• _AIM OF THE EXERCISE_
Please give again every entry exactly as it appears, setting aside the pictures.

• _PROVIDED MATERIAL_

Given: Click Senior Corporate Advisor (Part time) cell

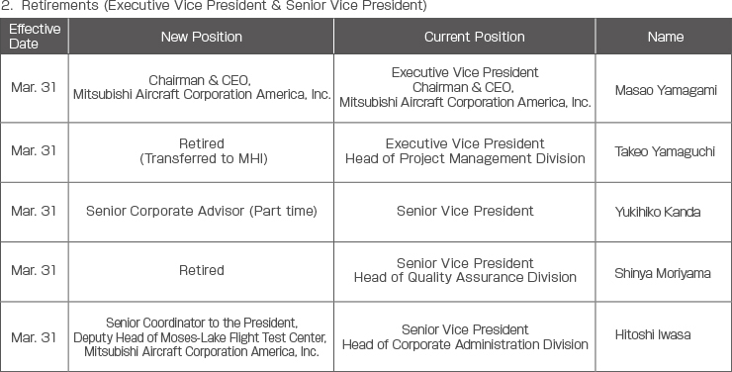Looking at the screenshot, I should point(201,212).
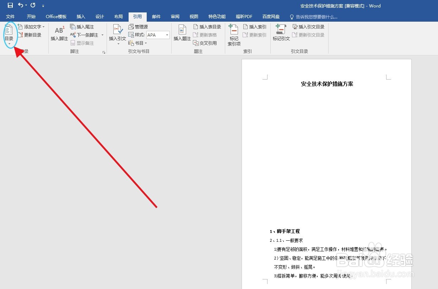Open the 目录 (Table of Contents) gallery
Viewport: 438px width, 289px height.
point(9,35)
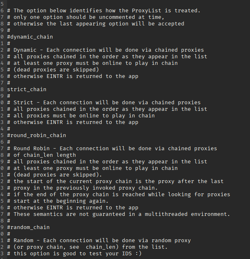
Task: Click the 'Strict - Each connection' comment line
Action: coord(104,103)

• _ANSWER TO THIS EXERCISE_
Given: Click Senior Corporate Advisor (Part time) cell

Looking at the screenshot, I should point(201,212).
Open the 目录 (Table of Contents) gallery
Viewport: 438px width, 289px height.
point(9,35)
Task: Click the 'Strict - Each connection' comment line
Action: coord(104,103)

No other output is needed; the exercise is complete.